Wednesday, July 15, 2015: 3:30 PM
Salon Dublin, Second Floor (Maritim Hotel)
Immune detection of nucleic acids is an essential component of the host response to virus, but how this process influences the adaptive immune response remains incompletely understood. In this study, we analysed the target tissue response to infection with the enterovirus Coxsackie B virus (CVB4). Studies show that the gut mucosa may be an important CVB4 reservoir influencing dissemination to other target organs such as the pancreas. Strains of mice were compared that were either susceptible or resistant to the development of chronic inflammation following viral clearance. Transcriptome analyses of target tissues (GIT and pancreas) showed that increased expression of RNA sensors correlated with the immune response to RNA virus.

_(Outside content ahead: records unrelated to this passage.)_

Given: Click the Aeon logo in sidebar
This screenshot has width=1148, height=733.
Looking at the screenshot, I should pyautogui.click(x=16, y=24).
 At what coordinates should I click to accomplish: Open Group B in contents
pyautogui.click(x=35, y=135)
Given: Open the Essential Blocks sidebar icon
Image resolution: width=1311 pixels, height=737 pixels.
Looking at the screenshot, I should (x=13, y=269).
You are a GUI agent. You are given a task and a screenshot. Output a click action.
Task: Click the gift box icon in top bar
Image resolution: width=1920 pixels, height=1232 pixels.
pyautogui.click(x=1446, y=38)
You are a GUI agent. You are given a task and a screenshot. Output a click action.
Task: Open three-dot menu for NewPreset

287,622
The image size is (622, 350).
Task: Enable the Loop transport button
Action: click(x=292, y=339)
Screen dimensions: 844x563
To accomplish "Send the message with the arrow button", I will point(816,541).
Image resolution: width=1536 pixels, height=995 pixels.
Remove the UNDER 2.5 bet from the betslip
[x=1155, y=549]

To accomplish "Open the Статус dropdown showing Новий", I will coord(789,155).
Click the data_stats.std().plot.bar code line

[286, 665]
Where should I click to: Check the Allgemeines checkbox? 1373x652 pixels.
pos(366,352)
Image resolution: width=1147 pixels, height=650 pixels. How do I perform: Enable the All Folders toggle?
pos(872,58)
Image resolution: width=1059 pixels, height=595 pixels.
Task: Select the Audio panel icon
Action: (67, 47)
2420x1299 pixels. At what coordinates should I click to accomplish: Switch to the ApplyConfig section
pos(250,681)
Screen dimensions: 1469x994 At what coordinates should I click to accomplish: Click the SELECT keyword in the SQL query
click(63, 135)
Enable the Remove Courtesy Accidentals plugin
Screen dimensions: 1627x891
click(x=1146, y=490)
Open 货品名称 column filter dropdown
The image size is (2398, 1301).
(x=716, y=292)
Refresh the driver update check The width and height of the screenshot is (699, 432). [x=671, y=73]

However, the propensity to develop chronic inflammation long after viral clearance was distinguished by continued high expression of DNA sensors. The cell intrinsic response to CVB4 was also strongly biased toward interferon regulatory factor (IRF)7, rather than IRF3 mediated pathways. Cytoplasmic RIG-like helicases (RIG-I and MDA5) use the signalling adaptor mitochondrial antiviral signalling (MAVS) to activate IRF3 and IRF7, which are both regulators of type I IFN gene expression. The role of MAVS in CVB4 infection was explored in a novel MAVS mutant mouse strain that harbours a point mutation in the transmembrane region that influences mitochondrial localisation of MAVS. In MAVSsnp mice, MAVS was important for both the type 1 interferon response and antibody production in response to CVB4, suggesting that innate genes involved in antiviral sensing influence adaptive immune responses.